SGO Wellness: Surgical Complications: We’re in This Together | Jason A. Lachance, MD, MSc
One evening this Spring, I got a text from a former resident: “I just cut a hole in my patient’s bladder 😭.” I know firsthand that this graduate is a good surgeon and that they have been surgically independent for several years. We have exchanged texts infrequently, usually focused on leisure or news from the department. So, I was surprised to hear from them on a Friday night, yet flattered by their confidence in me and impressed by the maturity and vulnerability necessary to reach out.
After we exchanged some words about the “hows” and “whys” and “what happened,” I shifted my attention: “are you OK?” This released a string of texts of concerns about the case. The beauty of a text exchange is the opportunity it offered me for a thoughtful reflective reply, tempering my urge towards boilerplate feedback. Eventually, my friend was able to share what concerned them the most:
“this has never happened to me before,” and, “I couldn’t fix it myself.”
There is growing literature on the second victim and how our hospitals can create a just culture to support physicians through surgical complications (1, 2). This work is long overdue, meaningful, and valuable. With time and effort, I remain hopeful we can change the narrative that complications reflect surgical ineptitude or negligence. However, the growing focus on quality outcomes hasn’t always landed where we hoped, sometimes creating the impression that the goal is zero, when that is realistically unachievable. Complications will happen, surgeons are human, and humans are fallible.

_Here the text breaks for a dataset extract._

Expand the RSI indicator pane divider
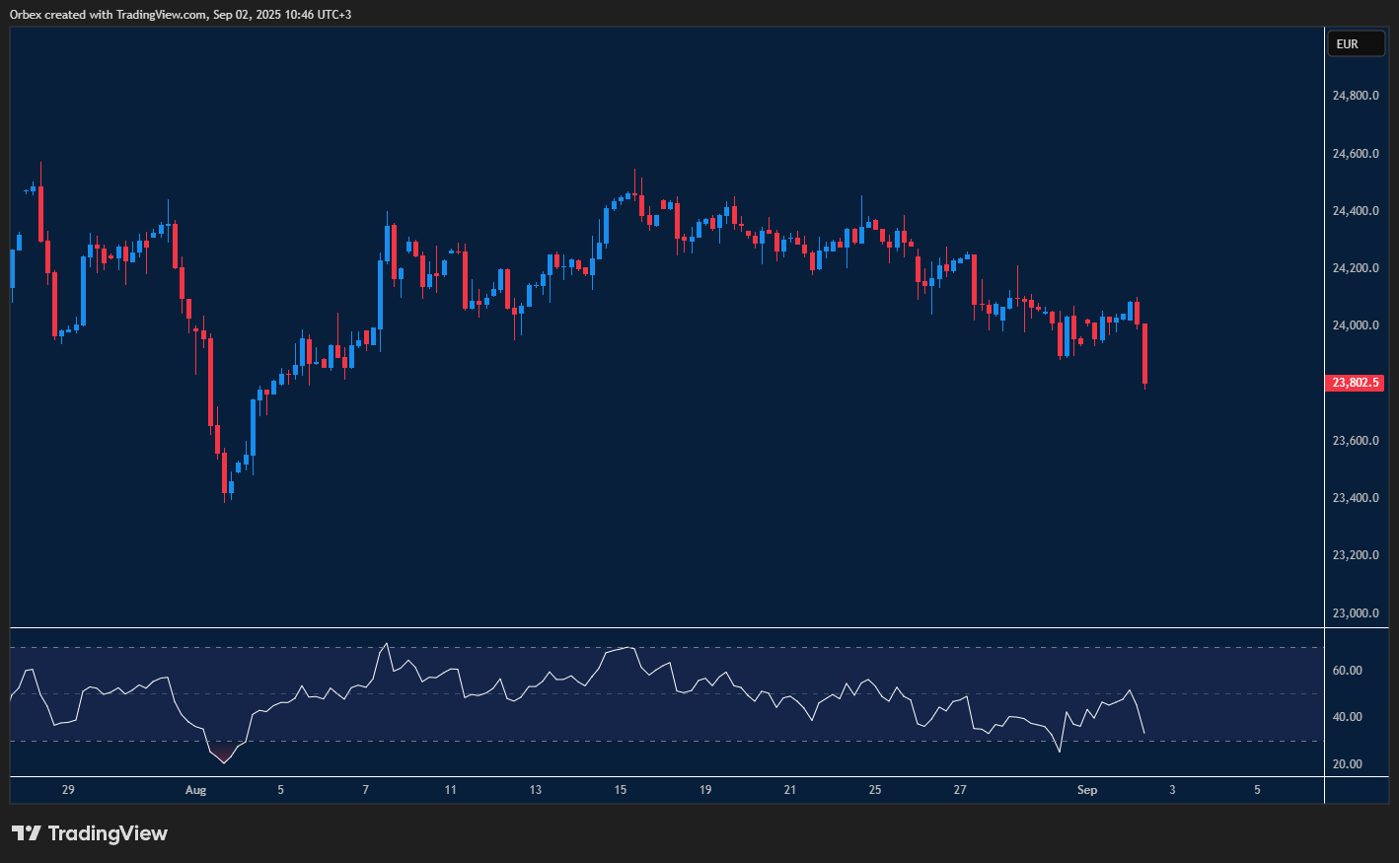This screenshot has height=863, width=1399. tap(661, 625)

The path to surgical independence and aptitude can be a unique experience and surgical complications present the loneliness of circumstances. When a complication occurs, you may feel doubts about your career path, you may feel insulated from the responsibility – “I’m not the attending,” and you may feel shame discussing it with your colleagues and peers. It can be even more difficult to openly discuss it when faculty make disdainful remarks towards others’ surgical complications, such as, “did you hear so and so ‘bagged’ a ureter?” or dismissive remarks, such as, “ah that happens to everyone, shake it off.” As a junior faculty, these become magnified without your resident/fellow cohort to commiserate.

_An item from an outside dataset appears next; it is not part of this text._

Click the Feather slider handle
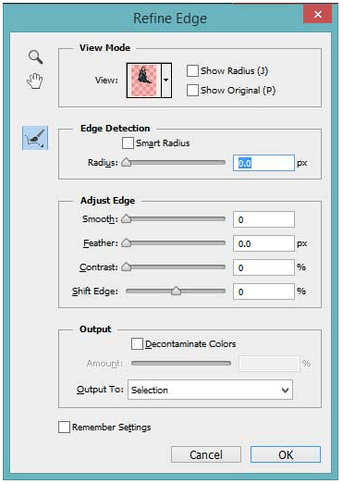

In academics we are pretty good at breaking down the case over morbidity and mortality (M&M) and reviewing the literature, discussing preventive techniques, risk factors, and so forth. However, when my resident reached out the other day, none of that mattered. This won’t set off any quality alarms at their hospital. They weren’t looking for me to send along a PDF of an article or a video of repair techniques. However, they will still worry: “Will the patient get a fistula?” “Will she sue me?” “What do my partners think?” “Am I bad surgeon?” Of course, the answers to those deeply personal questions weren’t available in that moment, but the important thing is that we discussed them anyway.

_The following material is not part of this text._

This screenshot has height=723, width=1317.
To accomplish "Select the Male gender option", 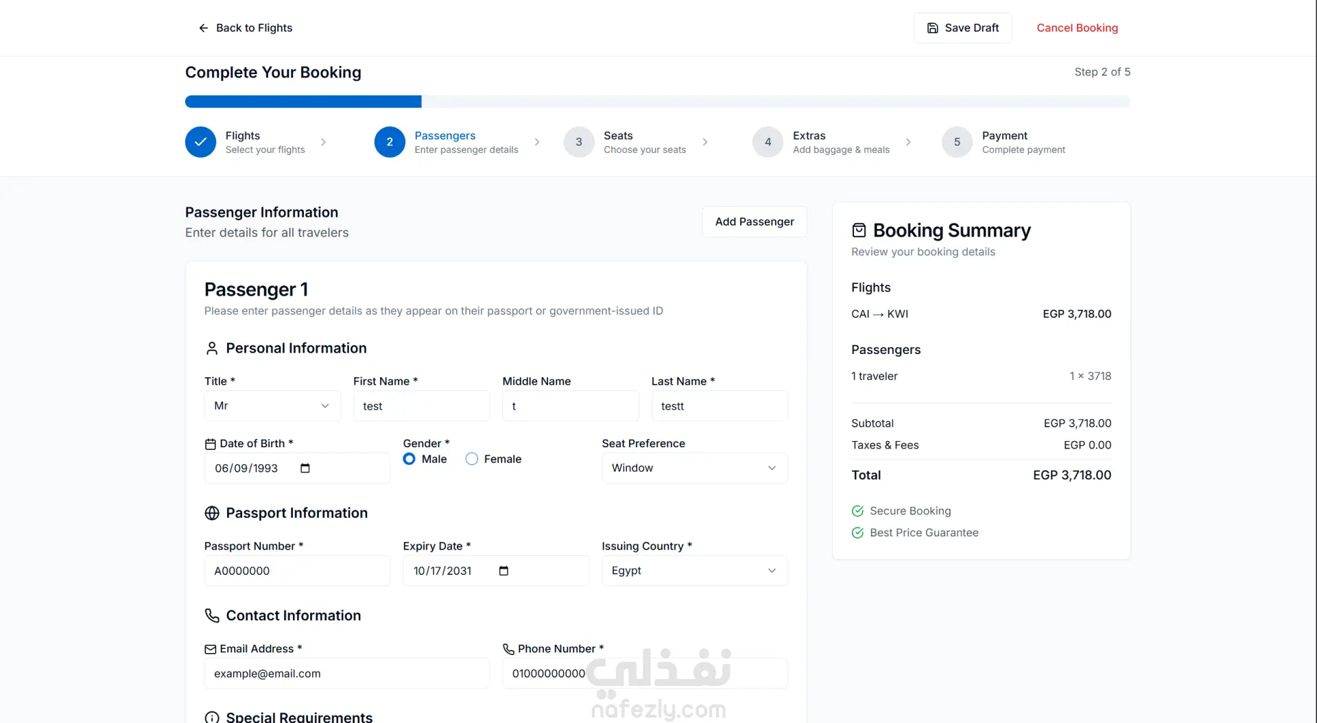I will pyautogui.click(x=410, y=459).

It takes a fair degree of audacity for us to cut people open. Years of studying, training, and practice give us the necessary fearlessness. And yet, with a complication, that may come undone, and our image and identity can feel threatened. Humility in modeling how to manage the anxiety and insecurity of our own failings will allow others to come forward. When a peer shares their vulnerability, it is often instinctive to slip into surgeon mentality, yet it may be more valuable to draw on our unique experience as gynecologic oncologists. We pride ourselves on being more than surgeons. We are also oncologists who deal with the uncertainty and vulnerability of cancer and survival on a daily basis. When a cancer patient confides in us that they are scared about the end of their life, we don’t tell them to “buck up” or say, “it happens to everyone!” We have the skill, compassion, and experience to allow that patient to be scared and comfort them even if we don’t have the answers. Why don’t we use those same skills on one another in our most vulnerable moments? Our best solution to complications is not new equipment, computer software or registry reporting – it’s one another, creating a safe space to confide in, so that when the inevitable complications occur, we don’t feel alone.
- Wu, AW. Medical error: the second victim. BMJ 2000;320:726-7.
- Edwards, MT. An assessment of the impact of just culture on quality and safety in US hospitals. Am J Med Qual 2018;33(5):502-508.
Jason A. Lachance, MD, MSc, is a gynecologic oncologist at Maine Medical Partners in Scarborough, ME.